Strictly speaking, there is no difference between expressing a number — in our case, an audio sample — as either fixed or floating-point. Given sufficient precision, they are equivalent, but therein lies the rub. I'll dig into the subject of sufficient precision in a future column, but for now, let's stick with the 24 vs. 32 discussion. In audio circles, 24 bits are the AES-mandated word length, so some products use 24-bit, fixed-point number crunching. On the other hand, floating-point arithmetic lends itself to simple digital signal processes like gain change and mixing, so 32-bit, floating-point processing is commonly used throughout the audio industry. In these cases, the 24-bit fixed standard is equivalent to the 24-bit mantissa, plus 8-bit exponent used in the 32-bit, floating-point version.

There's a saying that the devil's in the details, and low-level detail is what many engineers work very hard to preserve. James Moorer, former tech chieftain at Sonic Solutions and now with Adobe Systems, is a longtime proponent of fixed-point arithmetic. In an AES paper (“48-Bit Integer Processing Beats 32-Bit Floating-Point for Professional Audio Applications,” presented at the 107th AES Convention, September 24-27, 1999, Preprint Number 5038 [L-3]) discussing the advantages of double-precision fixed-point vs. single-precision floating-point DSP, he states that “…there is an advantage to using integer arithmetic in general, in that most integer (24-bit, fixed-point) arithmetic units have very wide accumulators, such as 48 to 56 bits, whereas 32-bit floating-point arithmetic units generally have only 24 or 32 bits of mantissa precision in the accumulator. This can lead to serious signal degradation, especially with low-frequency filters.”

The signal degradation mentioned translates into 3 or 4 bits of precision, by the way — not much in the grand scheme, but when multiple operations are performed on a signal, small errors can quickly add up. The accumulator that Moorer mentions is a temporary memory location, or register, that stores the result of an addition or multiplication operation. Any bits that don't fit in the accumulator must be thrown out, usually via a rounding operation.

Moorer is talking specifically about DSP implementations; that is, the manner in which integrated circuit designers chose to build their chip-level products. In this case, he's referring to the Motorola 56k family of DSPs: 24-bit, fixed-point machines with 56-bit accumulators.
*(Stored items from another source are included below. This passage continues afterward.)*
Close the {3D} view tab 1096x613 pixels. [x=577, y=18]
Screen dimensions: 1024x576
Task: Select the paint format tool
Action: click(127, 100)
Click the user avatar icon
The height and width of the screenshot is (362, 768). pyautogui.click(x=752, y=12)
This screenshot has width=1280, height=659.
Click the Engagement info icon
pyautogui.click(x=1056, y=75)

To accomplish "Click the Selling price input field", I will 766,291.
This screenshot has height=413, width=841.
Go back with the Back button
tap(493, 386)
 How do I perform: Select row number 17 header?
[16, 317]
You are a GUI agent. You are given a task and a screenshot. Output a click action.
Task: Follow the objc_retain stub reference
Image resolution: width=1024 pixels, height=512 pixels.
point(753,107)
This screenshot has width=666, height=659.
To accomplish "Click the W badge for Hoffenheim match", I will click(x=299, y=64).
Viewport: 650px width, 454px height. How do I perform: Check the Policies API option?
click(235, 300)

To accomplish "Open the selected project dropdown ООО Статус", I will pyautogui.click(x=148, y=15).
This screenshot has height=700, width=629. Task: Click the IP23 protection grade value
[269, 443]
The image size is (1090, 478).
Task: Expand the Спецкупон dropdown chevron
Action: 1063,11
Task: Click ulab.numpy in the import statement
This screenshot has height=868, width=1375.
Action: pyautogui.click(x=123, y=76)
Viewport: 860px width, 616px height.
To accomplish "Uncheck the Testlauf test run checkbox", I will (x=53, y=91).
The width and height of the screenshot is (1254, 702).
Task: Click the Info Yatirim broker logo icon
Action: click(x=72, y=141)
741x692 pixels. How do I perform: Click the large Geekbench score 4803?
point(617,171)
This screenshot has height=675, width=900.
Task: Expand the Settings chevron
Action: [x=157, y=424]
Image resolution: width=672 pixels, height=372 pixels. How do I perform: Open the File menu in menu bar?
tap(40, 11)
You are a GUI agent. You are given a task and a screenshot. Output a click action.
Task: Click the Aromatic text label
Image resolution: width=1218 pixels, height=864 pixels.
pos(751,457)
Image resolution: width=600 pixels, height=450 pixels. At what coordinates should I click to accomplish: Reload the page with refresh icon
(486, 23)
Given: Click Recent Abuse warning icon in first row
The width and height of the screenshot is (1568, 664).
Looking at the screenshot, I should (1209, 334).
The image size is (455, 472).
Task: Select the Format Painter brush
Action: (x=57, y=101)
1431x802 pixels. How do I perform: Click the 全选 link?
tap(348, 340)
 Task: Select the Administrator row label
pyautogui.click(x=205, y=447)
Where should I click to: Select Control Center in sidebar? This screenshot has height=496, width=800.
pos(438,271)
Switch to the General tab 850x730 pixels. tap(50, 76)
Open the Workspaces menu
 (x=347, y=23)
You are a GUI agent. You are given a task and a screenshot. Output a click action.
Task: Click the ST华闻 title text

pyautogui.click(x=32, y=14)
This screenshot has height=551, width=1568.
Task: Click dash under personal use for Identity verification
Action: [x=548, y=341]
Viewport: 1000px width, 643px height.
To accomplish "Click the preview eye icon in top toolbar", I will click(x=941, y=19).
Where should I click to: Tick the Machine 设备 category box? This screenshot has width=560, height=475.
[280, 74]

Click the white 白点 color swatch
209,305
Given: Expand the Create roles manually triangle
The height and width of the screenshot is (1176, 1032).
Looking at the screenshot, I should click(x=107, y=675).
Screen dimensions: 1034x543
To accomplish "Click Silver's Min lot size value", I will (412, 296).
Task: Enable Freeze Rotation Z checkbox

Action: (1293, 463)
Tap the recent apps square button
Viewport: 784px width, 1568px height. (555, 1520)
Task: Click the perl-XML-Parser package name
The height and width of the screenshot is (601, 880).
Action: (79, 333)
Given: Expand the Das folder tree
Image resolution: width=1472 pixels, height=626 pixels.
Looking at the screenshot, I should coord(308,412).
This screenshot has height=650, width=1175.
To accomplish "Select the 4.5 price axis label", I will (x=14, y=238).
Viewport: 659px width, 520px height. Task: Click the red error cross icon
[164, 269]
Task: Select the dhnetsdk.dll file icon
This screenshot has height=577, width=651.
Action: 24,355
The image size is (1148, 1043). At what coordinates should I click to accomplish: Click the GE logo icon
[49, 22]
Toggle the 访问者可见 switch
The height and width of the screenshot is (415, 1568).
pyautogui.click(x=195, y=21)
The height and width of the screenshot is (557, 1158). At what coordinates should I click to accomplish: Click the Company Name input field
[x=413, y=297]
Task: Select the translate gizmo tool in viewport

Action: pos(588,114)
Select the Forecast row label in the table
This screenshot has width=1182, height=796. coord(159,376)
A common choice for floating-point DSP is Analog Devices' SHARC family, which is a 32- or 40-bit, floating-point device with a 32-bit mantissa accumulator.

The 56k and SHARC are two common hardware examples, but host-based, software-only DAWs largely use the CPU's built-in fixed- or floating-point processing. Because personal computers are general-purpose devices, they can perform most arithmetic operations they are called upon to do, though it may not happen as quickly as a purpose-built hardware device. By the way, SHARCs have some interesting register features, but, for simplicity, I'm gonna skip their trick stuff and stick with the basic concept.

So, the bottom line: First, carry “enough” significant digits from one DSP operation to the next. Second, when you have to throw out extra “low-order” bits, do so sensibly so that residual low-amplitude information will not be lost. Finally, when it comes time to down-res that 24- or 32-bit master to a 16-bit consumer format, carefully redither it. If done properly, the conversion from a long word length file to a shorter word length distribution master will carry most of that quiet information, even though the “extra” bits are gone.

One question you may be asking now is why designers choose one processor architecture over another? I'm not sure, but methinks it has something to do with parts' costs and programming complexity. An example is that SHARC family, which has less-than-stellar “development tools,” as programming aids are called, but is inexpensive and easy to hook together when an application calls for many DSPs; hence, their seeming ubiquity in low-cost digital audio gear or where gazillions are needed, as in a digital console. Also, once a DSP choice has been made, the corporate culture tends to discount other architectures due to familiarity and a wealth of in-house wisdom about the chosen part.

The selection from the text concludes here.